WORK REQUEST: Nothing but the lines below between the line holding "Screen dimensions: 2560x1440" and the line holding "Task: Open the three-dot overflow menu", inclusive, should appear in the answer, each set down exactly.

GIVEN DATA:
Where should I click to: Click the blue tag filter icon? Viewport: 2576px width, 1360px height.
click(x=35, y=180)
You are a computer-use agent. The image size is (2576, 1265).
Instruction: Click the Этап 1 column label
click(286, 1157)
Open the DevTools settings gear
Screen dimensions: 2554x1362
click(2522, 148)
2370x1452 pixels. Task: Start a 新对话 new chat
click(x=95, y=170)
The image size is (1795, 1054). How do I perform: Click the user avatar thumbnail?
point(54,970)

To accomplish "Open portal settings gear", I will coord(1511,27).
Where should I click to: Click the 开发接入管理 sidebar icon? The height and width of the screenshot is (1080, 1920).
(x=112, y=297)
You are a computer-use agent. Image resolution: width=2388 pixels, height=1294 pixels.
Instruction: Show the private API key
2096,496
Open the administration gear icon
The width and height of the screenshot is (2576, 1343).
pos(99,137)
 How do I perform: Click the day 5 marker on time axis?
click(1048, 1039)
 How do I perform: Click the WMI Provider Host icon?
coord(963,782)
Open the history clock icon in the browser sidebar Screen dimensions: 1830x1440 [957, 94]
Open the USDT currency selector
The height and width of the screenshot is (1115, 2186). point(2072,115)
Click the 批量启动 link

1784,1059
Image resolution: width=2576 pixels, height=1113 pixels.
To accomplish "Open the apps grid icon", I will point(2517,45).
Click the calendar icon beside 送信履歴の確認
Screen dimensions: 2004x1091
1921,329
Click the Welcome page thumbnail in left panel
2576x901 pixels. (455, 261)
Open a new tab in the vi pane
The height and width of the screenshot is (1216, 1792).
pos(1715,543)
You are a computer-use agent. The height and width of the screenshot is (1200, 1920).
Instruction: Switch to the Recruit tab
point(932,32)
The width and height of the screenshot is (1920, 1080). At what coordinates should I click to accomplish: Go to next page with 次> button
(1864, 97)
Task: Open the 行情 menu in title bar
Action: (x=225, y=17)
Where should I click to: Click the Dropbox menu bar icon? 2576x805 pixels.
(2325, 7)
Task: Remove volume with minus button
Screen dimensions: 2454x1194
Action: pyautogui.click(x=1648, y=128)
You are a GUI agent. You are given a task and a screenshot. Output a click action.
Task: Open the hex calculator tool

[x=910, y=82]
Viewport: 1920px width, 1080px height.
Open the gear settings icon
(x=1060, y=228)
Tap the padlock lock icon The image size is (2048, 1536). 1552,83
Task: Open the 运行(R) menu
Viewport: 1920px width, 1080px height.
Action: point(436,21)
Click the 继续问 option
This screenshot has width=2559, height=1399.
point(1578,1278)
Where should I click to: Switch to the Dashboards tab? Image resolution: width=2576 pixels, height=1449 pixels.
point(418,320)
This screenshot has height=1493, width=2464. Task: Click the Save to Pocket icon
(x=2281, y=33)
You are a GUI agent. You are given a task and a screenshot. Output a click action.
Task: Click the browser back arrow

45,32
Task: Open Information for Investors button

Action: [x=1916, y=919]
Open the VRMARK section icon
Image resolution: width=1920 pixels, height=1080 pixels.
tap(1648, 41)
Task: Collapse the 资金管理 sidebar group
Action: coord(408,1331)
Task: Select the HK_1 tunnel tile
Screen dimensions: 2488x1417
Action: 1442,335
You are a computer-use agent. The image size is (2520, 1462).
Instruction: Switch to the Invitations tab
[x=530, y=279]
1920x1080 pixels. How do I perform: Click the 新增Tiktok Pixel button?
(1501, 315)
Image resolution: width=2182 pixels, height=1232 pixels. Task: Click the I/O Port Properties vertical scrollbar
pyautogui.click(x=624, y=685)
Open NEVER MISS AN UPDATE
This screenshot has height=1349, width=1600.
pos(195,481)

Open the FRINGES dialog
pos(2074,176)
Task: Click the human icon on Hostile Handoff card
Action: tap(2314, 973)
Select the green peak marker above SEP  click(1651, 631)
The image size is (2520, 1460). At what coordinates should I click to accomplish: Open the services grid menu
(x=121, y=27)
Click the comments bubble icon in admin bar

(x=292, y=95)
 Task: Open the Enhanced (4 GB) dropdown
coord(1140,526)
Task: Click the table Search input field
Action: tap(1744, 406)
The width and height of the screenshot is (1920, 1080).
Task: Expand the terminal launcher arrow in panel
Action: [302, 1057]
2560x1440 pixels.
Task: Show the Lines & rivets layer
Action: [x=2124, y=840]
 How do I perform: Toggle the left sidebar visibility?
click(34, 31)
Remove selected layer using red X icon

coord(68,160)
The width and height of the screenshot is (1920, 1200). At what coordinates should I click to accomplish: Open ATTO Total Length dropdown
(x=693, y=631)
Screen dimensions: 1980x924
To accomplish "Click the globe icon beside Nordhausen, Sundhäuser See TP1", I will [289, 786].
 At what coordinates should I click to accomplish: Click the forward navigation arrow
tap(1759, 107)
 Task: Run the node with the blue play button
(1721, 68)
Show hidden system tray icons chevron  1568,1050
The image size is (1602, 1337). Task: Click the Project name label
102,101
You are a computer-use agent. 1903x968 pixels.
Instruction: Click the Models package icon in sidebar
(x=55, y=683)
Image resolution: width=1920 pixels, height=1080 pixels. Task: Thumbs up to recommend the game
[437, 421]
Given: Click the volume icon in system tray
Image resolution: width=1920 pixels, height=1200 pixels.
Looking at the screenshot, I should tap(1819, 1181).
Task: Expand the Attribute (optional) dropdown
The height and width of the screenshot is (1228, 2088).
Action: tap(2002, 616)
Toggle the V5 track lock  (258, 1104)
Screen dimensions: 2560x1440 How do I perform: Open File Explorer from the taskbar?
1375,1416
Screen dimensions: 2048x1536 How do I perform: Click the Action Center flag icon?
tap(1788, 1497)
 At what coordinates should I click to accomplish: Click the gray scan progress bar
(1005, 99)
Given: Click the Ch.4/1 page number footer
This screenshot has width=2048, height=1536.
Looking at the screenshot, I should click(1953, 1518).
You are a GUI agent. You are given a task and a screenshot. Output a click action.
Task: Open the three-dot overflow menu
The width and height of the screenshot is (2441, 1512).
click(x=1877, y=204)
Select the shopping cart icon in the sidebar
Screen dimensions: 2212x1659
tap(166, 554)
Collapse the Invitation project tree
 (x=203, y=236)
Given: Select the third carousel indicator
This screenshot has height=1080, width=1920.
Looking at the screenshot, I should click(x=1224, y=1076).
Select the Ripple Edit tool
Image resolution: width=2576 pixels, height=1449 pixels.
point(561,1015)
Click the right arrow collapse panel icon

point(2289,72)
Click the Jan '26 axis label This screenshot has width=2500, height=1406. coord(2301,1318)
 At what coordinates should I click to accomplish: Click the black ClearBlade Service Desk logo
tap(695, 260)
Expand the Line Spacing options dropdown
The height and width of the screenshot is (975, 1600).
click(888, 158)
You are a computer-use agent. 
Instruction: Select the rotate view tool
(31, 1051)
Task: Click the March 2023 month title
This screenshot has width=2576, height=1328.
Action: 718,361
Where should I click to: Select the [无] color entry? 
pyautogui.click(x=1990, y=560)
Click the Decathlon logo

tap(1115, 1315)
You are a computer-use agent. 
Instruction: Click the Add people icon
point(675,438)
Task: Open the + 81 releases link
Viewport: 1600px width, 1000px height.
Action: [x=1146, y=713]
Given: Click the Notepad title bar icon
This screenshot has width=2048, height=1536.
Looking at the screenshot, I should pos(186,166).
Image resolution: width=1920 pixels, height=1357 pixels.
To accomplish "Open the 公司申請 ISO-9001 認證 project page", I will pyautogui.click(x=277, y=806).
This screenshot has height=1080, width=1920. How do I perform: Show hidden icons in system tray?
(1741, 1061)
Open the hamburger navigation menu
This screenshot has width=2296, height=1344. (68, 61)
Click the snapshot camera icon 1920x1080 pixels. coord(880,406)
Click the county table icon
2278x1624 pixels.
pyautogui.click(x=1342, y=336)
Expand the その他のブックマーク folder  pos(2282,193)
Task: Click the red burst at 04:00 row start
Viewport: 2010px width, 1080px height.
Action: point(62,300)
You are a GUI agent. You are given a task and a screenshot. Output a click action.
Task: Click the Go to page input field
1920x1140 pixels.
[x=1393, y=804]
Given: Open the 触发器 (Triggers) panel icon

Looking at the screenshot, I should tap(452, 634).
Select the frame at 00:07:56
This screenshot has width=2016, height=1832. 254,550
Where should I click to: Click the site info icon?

ANSWER SECTION:
Screen dimensions: 2560x1440 How do I perform: Open File Explorer from the taskbar?
1375,1416
Screen dimensions: 2048x1536 How do I perform: Click the Action Center flag icon?
tap(1788, 1497)
 At what coordinates should I click to accomplish: Click the gray scan progress bar
(1005, 99)
Given: Click the Ch.4/1 page number footer
This screenshot has width=2048, height=1536.
Looking at the screenshot, I should click(1953, 1518).
You are a GUI agent. You are given a task and a screenshot. Output a click action.
Task: Open the three-dot overflow menu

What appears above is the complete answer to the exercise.